Obiettivo dei Martinez è la valorizzazione degli ingredienti indigeni: 4200 patate, 1000 piante edibili solo in Amazzonia, 300 varietà di quinoa. Per mettere gli ospiti più a contatto con l'assoluta diversità di prodotti in base al microclima locale, Martinez ha presentato un menu ispirato alle diverse altitudini dalla giungla alle Ande che è stato servito a sole 20 persone. Parlando invece di come la tecnologia può essere impiegata per facilitare l'agricolutra, lo chef ha chiamato in causa i droni impiegati per studiare i vari tipi di suolo in diverse coltivazioni del Peru.
Guardando il tutto da una prospettiva più ampia, l'ambasciatore per lo sviluppo sostenibile, Paul Newnham del World Food Programme è irremovibile: "I nostri obiettivi mondiali sono mettere fine alla fame nel mondo e mirare alla sicurezza alimentare. Nella pratica, abbiamo bisogno del coinvolgimento di più persone nell'agricoltura e dobbiamo riconsiderare in che misura le colture che portiamo avanti sono utili sia agli acricoltori che alle persone".

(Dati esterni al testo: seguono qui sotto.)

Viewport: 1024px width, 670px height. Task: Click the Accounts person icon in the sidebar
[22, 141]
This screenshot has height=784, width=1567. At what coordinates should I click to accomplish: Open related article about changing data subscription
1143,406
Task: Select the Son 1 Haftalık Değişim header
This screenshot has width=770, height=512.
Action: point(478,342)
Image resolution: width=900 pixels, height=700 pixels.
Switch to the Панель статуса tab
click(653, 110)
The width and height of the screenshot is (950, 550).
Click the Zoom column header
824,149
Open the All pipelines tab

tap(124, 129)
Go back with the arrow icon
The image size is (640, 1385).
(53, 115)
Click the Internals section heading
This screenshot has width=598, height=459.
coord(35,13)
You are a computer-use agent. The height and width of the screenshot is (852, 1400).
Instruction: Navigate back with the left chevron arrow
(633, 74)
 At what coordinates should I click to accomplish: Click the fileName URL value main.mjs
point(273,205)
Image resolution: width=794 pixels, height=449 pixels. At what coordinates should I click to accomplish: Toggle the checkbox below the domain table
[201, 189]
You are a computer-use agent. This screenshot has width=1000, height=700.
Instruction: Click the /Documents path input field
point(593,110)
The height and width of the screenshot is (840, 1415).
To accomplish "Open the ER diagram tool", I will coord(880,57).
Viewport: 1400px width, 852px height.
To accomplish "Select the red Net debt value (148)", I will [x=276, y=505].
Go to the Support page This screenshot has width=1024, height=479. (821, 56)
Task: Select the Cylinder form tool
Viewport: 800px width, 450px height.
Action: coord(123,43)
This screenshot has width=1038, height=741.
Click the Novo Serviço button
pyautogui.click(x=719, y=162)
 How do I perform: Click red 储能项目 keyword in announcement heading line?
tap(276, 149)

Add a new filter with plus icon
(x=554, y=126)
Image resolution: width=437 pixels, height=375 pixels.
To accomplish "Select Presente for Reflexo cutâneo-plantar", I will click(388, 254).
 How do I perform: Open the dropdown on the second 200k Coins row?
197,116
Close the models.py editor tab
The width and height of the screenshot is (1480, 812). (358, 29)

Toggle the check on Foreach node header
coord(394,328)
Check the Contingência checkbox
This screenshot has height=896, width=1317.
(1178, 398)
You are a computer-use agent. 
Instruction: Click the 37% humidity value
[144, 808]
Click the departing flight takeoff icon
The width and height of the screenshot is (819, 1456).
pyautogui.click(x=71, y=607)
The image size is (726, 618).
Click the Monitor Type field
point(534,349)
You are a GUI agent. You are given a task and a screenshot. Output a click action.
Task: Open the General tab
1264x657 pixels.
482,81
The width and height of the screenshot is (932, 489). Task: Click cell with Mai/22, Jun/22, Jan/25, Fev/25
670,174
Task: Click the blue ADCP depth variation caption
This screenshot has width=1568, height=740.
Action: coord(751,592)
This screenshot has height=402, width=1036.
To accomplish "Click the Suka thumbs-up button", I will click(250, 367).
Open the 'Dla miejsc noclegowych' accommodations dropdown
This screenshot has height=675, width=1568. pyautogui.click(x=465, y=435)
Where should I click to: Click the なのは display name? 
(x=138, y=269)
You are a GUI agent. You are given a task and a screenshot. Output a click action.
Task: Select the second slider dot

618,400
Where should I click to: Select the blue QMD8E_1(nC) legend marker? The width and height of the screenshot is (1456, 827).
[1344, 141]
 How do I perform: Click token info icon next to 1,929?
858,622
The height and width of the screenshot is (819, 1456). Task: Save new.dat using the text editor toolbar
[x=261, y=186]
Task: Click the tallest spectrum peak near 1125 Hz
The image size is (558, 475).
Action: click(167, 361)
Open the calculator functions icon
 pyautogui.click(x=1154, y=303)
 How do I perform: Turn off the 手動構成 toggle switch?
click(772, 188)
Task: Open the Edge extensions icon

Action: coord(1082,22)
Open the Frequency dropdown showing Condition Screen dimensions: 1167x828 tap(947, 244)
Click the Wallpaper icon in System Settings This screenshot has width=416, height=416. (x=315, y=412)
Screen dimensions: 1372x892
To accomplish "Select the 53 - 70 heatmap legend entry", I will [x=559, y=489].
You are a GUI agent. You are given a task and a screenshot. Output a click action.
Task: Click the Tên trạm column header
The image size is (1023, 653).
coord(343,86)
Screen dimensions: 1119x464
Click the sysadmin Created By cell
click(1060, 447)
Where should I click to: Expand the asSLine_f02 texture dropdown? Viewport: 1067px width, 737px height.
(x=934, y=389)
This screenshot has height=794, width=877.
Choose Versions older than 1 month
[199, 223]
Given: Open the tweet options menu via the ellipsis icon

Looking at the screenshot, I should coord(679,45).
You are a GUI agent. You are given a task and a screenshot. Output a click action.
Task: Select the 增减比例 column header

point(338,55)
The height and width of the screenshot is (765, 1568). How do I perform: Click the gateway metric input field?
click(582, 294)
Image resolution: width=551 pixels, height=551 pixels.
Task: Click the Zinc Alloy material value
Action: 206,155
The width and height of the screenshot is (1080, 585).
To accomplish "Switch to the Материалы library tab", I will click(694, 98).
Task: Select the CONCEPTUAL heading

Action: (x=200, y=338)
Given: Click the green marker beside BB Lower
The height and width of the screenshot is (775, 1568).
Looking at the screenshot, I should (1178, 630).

IL FUTURO è NELLE NOSTRE MANI
Suddivisi in gruppi di gastromakers (tra cui erano presenti giornalisti, accademici, foodies, chef) alla platea è stato chiesto di delineare un ipotetico foodie del 2050 e un prodotto, servizio o modello di business. L'originalità, la creatività e la condivisione delle nostre idee hanno dato vita a risultati sorprendenti e divertenti, soprattutto nel vedere il prodotto o la tipologia di persona immaginata prendere forma. In tutti i pitch sottoposti durante il congresso non è mancata la proposta di monitoraggio dell'appetito tramite sensori indossabili e delle considerazioni sulla nutrizione in generale.
Parimenti la presa di coscienza dei problemi dei paesi insulari e più isolati hanno portato gli speaker a supporre un aumento di condivisione per quanto riguarda gli acquisti, ma anche il cucinare e il mangiare. Tra le proposte più innovative è spiccata "Dinecraft" un'app per aiutare le persone sole a comprare localmente, incontrarsi, cucinare e mangiare insieme, così come una sorta di spazzolino tecnologico capace di leggere le carenze nutrizionali, analizzare il frigo e mettere in guardia l'utilizzatore dai pericoli dell'iperalimentazione, sono solo alcune delle idee geniali che sono emerse durante il convegno. Guardando invece più in grande, è stato presentato GHS, acronimo che sta per Green Habitat Space, un vero e proprio spazio vivente con delle mura alimentate da acquari, quasi una sorta di kibbutz, in cui condividere competenze circa il giardinaggio, la cucina, lo spreco e il rapporto genitori/figli. Una proposta sicuramente più utopica, ma al contempo molto interessante.
Per tutto il giorno, quello che abbiamo provato è stato un sentimento comune di essere parte di un cambiamento epocale. Il prossimo passo? Il futuro non è quello che era prima, è chiaro. Project Gastronomia riporterà i risultati del simposio per ripensare il futuro in una chiave migliore e più sostenibile.